Corrosion of sea cliff pegs

Posted by David Hillebrandt on 03/01/2001
All these pegs were removed from routes.

What you see is often not what you get. David Hillebrandt illustrates why you should take in-situ gear with a pinch of salt.

There is nothing like a friend’s death to concentrate the mind. In 1974 Dave had enjoyed a successful first alpine season and disappeared to Cornwall to indulge himself on secure sun drenched granite prior to returning to medical school. He never did start the term.

I still remember chatting to his father in London and watching him struggling to come to terms with his son’s death. He showed me the equipment that the coroner had returned to the family. Blood stained helmet, harness and rope and there, still clipped in place, the shattered peg.

Of course, like all accidents there was not one simple reason. It was not simply Dave’s reliance on an old rusty peg at the Seaward end of Bosigran. It was a question of judgement, of pushing one’s grade in an unfamiliar area, of proving something, of an under graded HVS (now E3), lack of local knowledge and lack of experience. A Metallurgist may have phrased it in terms of pressures, loads, oxidation, electro chemical reactions, salt action and solvents but the result was the same. Dave was dead.

Thirty years on I have climbed on sea cliffs from Hoy to Lands End, been held by rusty pegs on Gogarth, abseiled off sea stacks and watched pegs crumble to the touch at Swanage and Gower. I have no ethical qualms about replacing in situ pegs on my local Culm Coast and over the last ten years have made a collection of those that I have removed. Some of those shown are from abseil anchors, some from main belays and some key pegs protecting potential ground falls. You do not need a science degree to see how this in-situ gear has corroded a few centimetres inside the placement crack.
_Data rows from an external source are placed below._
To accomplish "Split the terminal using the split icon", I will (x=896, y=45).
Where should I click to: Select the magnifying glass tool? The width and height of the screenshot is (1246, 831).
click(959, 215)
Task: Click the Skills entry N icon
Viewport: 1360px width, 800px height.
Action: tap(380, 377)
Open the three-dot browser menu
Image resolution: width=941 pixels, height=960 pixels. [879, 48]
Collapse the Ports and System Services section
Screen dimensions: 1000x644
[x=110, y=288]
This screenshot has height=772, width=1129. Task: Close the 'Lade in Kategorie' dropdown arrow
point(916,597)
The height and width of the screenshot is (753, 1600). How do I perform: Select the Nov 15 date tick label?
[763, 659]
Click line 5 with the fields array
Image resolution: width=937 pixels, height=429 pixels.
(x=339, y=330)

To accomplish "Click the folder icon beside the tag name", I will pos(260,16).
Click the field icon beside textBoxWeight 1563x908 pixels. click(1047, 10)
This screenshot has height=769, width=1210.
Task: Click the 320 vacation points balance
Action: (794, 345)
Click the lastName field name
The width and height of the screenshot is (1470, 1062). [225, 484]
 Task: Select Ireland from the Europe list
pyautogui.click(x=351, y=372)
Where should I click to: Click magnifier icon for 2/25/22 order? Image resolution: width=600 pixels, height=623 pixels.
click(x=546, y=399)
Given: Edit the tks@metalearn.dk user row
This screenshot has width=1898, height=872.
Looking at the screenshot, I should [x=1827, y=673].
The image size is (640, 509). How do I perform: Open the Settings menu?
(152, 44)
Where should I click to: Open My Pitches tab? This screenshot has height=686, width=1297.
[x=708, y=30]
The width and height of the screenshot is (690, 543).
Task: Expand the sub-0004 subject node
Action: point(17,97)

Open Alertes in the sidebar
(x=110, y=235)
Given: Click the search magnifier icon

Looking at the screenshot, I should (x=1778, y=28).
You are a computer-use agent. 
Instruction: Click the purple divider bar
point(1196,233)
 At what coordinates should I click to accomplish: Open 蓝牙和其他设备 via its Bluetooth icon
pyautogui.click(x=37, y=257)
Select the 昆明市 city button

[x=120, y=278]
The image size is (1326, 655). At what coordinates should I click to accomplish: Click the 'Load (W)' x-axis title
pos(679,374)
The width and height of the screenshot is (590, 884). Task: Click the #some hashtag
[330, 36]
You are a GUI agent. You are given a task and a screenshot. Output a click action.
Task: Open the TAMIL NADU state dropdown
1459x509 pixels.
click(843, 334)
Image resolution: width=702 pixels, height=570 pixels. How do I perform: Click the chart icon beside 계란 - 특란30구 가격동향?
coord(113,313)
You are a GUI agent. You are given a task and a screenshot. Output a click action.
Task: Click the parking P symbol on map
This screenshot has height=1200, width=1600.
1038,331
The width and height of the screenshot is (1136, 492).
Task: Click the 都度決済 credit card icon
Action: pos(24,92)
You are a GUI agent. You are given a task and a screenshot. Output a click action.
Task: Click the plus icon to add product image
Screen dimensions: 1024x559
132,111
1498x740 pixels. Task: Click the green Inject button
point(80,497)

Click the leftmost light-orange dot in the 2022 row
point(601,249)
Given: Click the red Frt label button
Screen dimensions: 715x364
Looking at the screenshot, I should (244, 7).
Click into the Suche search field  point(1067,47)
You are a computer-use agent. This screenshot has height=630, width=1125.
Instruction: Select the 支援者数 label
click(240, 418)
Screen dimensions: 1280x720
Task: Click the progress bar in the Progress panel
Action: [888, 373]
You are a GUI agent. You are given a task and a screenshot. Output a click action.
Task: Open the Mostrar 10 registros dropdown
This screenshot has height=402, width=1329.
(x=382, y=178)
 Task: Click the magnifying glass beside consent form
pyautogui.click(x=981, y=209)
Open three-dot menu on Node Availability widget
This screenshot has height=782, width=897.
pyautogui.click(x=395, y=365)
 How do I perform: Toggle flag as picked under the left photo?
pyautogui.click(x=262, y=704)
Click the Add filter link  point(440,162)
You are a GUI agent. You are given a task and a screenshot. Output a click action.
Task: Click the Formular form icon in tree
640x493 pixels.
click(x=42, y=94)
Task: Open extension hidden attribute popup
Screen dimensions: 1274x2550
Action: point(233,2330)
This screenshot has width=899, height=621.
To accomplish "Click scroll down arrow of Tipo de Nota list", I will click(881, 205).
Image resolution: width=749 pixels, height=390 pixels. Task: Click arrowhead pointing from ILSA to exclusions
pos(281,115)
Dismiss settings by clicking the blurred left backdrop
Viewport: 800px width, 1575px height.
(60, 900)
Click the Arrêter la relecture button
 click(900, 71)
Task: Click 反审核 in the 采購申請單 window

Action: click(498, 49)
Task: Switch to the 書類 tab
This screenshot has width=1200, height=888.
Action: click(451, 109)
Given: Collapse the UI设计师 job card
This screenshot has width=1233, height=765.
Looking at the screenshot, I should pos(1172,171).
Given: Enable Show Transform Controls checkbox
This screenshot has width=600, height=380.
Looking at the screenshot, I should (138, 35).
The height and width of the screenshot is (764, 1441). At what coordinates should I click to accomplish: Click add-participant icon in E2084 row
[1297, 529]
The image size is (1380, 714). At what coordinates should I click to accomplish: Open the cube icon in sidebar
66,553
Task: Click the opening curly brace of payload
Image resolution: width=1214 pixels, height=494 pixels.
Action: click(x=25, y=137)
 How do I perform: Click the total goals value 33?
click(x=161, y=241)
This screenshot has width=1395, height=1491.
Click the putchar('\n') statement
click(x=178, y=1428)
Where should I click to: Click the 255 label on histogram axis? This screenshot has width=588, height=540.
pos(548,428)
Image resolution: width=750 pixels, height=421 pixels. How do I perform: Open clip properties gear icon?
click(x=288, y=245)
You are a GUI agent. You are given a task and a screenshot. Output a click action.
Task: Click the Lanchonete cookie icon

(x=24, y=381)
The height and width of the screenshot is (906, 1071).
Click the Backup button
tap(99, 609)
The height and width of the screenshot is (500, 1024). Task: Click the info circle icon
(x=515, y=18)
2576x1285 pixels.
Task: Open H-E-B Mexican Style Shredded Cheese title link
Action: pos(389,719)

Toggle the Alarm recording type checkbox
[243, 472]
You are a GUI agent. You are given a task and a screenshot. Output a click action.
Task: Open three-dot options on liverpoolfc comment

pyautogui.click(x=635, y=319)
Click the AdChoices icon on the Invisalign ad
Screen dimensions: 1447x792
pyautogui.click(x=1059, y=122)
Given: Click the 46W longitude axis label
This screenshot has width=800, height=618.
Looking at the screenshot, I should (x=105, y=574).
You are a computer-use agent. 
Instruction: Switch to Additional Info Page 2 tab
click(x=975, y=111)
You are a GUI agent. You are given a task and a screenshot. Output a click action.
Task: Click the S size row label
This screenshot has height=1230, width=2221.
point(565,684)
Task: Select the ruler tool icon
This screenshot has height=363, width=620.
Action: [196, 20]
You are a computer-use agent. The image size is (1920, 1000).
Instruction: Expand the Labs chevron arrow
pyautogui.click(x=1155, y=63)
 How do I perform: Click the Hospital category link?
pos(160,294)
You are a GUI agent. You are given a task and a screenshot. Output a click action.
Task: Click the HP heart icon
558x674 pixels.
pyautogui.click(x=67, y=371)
Enjoy our sea cliff climbing heritage, respect local ethics, use natural protection, back up in situ gear where possible but do not be afraid to be seen carrying a peg hammer and replacement pegs if the guide book mentions in situ gear.

Technical note
David highlights the need for real care when relying on any in-situ equipment - pegs, slings, nuts, and even bolts. When discussing pegs he makes an important point about the hidden nature of much of the corrosion. At the 1999 Technical Conference Pit Schubert (President of the UIAA Safety Commission) showed a selection of slides portraying in situ pegs, which looked superficially secure, and in good condition. When asked none of the relatively expert audience were able to tell which were good and which were bad. Pit then showed the post extraction pictures. All the pegs were fatally corroded to within a few mm of the surface; none would have held. This is a salutary lesson and one to be remembered on sea cliffs and in the mountains where the cost of backing up is infinitely less that of getting it wrong.